Sensitive Personal Information
“Sensitive Personal Information” is a specific category of Personal Information that includes Personal Information that reveals: (a) A consumer’s social security, driver’s license, state identification card, or passport number (b) A consumer’s account log-in, financial account, debit card, or credit card number in combination with any required security or access code, password, or credentials allowing access to an account (c) A consumer’s precise geolocation (within 1,850 feet) (d) A consumer’s racial or ethnic origin, citizenship, immigration, religious or philosophical beliefs, or union membership (e) The contents of a consumer’s mail, email, and text messages unless the business is the intended recipient of the communication (f) A consumer’s genetic data.
Server log data
Like most websites, our servers automatically record the page requests made when you visit our websites. These “server logs” or “log data” typically include your web request, IP address, browser type, browser language, the date and time of your request and one or more cookies that may uniquely identify your browser.
Share or Sharing
Share,” “shared,” or “sharing” means sharing, renting, releasing, disclosing, disseminating, making available, transferring, or otherwise communicating orally, in writing, or by electronic or other means, personal information to a third party for cross-context behavioral advertising, whether or not for monetary or other valuable consideration.
Student Data
“Student Data” means any Personal Information, whether gathered by Blueprint or provided by a school or its users, students, or students’ parents/guardians for a school purpose, that is descriptive of the student including, but not limited to, information in the student’s educational record or email, first and last name, birthdate, home or physical address, telephone number, email address, or other information allowing physical or online contact, discipline records, videos, test results, special education data, juvenile dependency records, grades, evaluations, criminal records, medical records, health records, social security numbers, biometric information, disabilities, socioeconomic information, food purchases, political affiliations, religious information text messages, documents, student identifies, search activity, photos, voice recordings, geolocation information, or any other information or identification number that would provide information about a specific student.
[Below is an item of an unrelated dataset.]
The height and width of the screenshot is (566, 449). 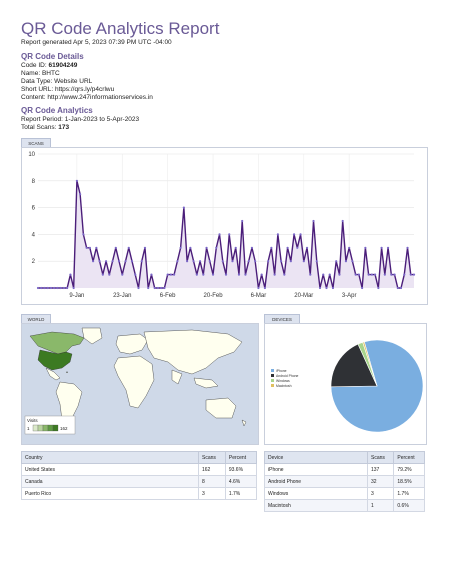 What do you see at coordinates (354, 366) in the screenshot?
I see `pie-slice-android-phone` at bounding box center [354, 366].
To the extent U.S. law applies, Student Data may include Education Records. Student Data as specified in Exhibit A to our Student Data Privacy Addendum is confirmed to be collected or processed by Blueprint pursuant to our Services. Student Data shall not include De-Identified Data or information that has been anonymized, or anonymous usage data regarding a student’s use of our Services.
Unique device identifier
A unique device identifier (sometimes called a universally unique ID or UUID) is a string of characters that is incorporated into a device by its manufacturer and can be used to uniquely identify that device (for example an IMEI-number of a mobile phone). Different device identifiers vary in how permanent they are, whether they can be reset by users, and how they can be accessed. A given device may have several different unique device identifiers. Unique device identifiers can be used for various purposes, including security and fraud detection, syncing services such as a user’s email inbox, remembering the user’s preferences and providing relevant advertising.